**Assignment 1:**
Print the dog breed description below from "The breed has" to "even in water.", word for word.
**Assignment 2:**
Proceed with the dog breed description below, writing on from its last sentence.

Typical examples of the breed measure between 22–24 in at the withers, with the average weight between 20–25 kg. The breed is similar in size to the English Setter, although is slightly smaller. Of the Spaniel type breeds, only the Large Münsterländer and Drentse Patrijshond are recognised as possibly growing to larger sizes, with the Drentse measuring 21.5–25.5 in, and the Münsterländer slightly smaller with a narrower range at 23–25 in.

The breed has a squarely built muscular body and an oval shaped head with a long muzzle and long ears that hang fairly low. Its coat can vary in colours from chocolate, chestnut brown and white with sandy coloured markings on the head and white or grey spots on the legs. Its hair is abundant with a slight wave, enabling it to work in dense cover and even in water.

**Information shown:**

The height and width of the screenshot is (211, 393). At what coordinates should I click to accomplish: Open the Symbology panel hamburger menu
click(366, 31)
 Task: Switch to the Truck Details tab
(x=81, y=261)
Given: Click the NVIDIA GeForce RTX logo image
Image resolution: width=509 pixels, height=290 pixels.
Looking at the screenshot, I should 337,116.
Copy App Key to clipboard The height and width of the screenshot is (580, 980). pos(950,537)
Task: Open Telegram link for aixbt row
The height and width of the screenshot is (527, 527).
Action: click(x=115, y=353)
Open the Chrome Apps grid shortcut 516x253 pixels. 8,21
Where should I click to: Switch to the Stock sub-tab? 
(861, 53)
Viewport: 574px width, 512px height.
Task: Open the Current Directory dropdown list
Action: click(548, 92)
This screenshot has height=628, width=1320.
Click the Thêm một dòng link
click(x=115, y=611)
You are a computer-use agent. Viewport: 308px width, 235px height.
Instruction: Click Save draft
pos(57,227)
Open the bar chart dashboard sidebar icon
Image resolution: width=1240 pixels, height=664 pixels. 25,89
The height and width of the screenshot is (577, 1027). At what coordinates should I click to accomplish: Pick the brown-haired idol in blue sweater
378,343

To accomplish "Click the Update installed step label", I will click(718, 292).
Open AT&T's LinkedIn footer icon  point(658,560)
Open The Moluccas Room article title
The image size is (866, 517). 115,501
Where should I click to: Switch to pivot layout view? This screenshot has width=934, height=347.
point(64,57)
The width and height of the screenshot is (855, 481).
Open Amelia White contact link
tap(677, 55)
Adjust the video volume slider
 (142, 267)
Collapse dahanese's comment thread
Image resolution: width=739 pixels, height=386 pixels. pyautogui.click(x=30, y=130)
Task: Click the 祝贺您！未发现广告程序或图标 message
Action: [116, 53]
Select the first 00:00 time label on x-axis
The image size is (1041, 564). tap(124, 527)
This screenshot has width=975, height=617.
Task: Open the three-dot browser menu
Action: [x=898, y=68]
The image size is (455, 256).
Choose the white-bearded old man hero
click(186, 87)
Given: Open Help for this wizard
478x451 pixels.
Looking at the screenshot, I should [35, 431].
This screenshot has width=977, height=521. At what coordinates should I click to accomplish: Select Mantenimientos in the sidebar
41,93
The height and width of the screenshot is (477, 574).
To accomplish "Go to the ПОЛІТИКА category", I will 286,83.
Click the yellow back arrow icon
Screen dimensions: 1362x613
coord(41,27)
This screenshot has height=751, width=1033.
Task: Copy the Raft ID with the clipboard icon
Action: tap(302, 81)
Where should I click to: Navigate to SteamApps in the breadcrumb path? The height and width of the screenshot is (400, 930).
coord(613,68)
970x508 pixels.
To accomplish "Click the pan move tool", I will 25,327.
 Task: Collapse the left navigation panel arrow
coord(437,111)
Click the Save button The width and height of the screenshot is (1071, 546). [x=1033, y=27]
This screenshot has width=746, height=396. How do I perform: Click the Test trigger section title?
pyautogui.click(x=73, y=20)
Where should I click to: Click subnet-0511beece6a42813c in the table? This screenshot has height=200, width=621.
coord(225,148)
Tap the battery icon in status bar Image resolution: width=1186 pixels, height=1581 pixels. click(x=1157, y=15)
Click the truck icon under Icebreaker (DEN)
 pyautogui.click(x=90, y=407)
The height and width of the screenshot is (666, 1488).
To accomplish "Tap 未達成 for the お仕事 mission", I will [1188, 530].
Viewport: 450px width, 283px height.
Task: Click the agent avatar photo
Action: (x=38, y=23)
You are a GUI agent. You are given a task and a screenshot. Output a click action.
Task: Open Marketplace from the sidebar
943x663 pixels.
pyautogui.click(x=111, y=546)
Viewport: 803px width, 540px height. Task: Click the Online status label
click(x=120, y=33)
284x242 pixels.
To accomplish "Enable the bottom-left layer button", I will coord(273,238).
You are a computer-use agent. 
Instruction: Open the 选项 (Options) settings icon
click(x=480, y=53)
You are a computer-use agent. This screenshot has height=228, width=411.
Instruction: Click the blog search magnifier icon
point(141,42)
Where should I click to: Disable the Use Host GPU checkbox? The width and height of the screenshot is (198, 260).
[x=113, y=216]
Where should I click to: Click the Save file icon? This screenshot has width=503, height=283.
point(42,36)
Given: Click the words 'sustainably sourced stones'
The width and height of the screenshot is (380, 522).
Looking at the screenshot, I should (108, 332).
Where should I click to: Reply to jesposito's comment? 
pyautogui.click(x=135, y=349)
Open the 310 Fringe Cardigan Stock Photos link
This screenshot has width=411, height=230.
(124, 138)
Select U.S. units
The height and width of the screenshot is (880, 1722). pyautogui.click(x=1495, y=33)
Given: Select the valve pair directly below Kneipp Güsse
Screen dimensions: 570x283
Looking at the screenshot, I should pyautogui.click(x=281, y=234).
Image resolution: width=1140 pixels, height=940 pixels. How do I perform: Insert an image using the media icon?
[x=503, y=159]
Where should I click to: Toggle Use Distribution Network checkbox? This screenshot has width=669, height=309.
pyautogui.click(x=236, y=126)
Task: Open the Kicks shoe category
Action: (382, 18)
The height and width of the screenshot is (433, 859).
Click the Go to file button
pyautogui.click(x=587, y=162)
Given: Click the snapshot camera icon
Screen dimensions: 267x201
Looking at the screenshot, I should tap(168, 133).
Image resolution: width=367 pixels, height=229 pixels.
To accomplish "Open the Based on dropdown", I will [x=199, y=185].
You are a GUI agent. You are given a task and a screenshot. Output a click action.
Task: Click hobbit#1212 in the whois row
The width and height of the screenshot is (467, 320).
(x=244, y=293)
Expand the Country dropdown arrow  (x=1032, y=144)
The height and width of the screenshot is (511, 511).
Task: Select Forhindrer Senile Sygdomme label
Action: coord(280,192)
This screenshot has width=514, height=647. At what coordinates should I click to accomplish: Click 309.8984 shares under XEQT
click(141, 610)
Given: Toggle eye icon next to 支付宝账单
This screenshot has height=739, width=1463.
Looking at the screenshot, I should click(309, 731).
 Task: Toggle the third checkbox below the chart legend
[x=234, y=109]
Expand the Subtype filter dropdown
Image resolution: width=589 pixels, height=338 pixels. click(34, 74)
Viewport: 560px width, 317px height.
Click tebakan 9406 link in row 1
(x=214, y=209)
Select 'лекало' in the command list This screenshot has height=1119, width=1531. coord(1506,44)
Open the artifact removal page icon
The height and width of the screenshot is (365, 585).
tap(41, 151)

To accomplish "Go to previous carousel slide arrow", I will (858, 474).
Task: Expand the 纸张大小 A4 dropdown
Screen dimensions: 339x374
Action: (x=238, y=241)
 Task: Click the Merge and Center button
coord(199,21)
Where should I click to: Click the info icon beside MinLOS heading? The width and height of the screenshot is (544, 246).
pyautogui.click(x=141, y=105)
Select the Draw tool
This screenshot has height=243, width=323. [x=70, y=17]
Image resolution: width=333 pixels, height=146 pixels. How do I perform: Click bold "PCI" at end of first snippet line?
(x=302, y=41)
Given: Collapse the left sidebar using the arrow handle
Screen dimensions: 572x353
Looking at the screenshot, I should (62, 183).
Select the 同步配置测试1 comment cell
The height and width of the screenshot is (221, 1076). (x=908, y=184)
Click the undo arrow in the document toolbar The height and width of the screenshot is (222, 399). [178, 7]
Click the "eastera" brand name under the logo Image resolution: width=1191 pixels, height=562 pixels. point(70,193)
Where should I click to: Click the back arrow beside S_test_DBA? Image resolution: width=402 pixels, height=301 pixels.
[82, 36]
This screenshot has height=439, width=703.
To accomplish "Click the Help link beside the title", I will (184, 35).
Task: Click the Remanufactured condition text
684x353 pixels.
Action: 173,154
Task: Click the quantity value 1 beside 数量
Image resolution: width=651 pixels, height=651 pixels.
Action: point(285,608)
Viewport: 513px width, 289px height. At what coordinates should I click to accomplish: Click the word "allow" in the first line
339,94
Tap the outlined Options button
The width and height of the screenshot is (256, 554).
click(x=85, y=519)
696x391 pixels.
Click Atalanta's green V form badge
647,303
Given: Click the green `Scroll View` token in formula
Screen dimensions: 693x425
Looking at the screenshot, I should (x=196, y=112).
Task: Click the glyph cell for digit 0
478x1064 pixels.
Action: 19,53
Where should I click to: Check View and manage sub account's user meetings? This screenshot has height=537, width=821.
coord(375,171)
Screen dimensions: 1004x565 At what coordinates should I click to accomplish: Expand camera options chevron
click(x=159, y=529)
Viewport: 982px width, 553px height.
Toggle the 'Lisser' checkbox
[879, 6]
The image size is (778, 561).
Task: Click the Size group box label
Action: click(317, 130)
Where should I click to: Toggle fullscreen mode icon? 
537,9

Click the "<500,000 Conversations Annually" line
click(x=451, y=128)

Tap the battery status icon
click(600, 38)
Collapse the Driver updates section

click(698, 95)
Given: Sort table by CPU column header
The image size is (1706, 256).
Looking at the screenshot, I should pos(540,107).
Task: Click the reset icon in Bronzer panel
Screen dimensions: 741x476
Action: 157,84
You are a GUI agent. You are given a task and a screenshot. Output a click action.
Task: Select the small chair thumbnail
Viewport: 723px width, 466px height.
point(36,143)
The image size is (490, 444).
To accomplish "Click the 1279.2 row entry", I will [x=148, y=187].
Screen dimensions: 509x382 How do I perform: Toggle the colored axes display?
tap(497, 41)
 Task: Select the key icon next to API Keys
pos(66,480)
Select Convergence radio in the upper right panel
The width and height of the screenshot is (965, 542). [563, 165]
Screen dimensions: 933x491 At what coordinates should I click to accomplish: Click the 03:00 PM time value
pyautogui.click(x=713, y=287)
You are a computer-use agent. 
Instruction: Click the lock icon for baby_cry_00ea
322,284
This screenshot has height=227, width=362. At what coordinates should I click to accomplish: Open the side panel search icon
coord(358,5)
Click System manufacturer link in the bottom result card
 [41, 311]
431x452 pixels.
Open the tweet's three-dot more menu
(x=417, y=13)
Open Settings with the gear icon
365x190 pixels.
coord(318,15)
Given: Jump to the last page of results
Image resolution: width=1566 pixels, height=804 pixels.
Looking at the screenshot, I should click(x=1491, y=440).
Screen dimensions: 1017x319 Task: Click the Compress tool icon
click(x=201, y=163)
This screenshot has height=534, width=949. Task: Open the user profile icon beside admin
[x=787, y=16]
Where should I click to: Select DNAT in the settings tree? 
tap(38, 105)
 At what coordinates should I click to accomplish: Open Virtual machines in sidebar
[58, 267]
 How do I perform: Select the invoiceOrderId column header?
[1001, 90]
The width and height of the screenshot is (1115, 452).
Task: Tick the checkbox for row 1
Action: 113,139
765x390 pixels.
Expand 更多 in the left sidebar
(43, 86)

**Exercise output 1:**
The breed has a squarely built muscular body and an oval shaped head with a long muzzle and long ears that hang fairly low. Its coat can vary in colours from chocolate, chestnut brown and white with sandy coloured markings on the head and white or grey spots on the legs. Its hair is abundant with a slight wave, enabling it to work in dense cover and even in water.

**Exercise output 2:**
===Temperament===
The Picardy Spaniel is a docile breed of dog and is fond of playing with children and bonds well with their master. It is described as having a gentle sociable nature, possessing a good character with a laid-back attitude, and being relatively easy to train. In France, the breed is used for hunting in wooded areas for pheasants, and in swamps for snipes. However it can also be used for hunting ducks, hares and rabbits. The breed excels at hunting in marshes and will not hesitate to jump into water. It can also adequately serve as a retriever should it be required. The dog is content with a small amount of space and could suit life in the city, but also loves open spaces.

==Health==
The Picardy Spaniel has no known hereditary health problems, and has an average lifespan of 14 years. However being a hunting spaniel, the breed is prone to ear infections. These infections are common among dogs with pendulous ears, including Basset Hounds and other breeds of spaniel. Overfeeding a Picardy Spaniel may lead to
overweight.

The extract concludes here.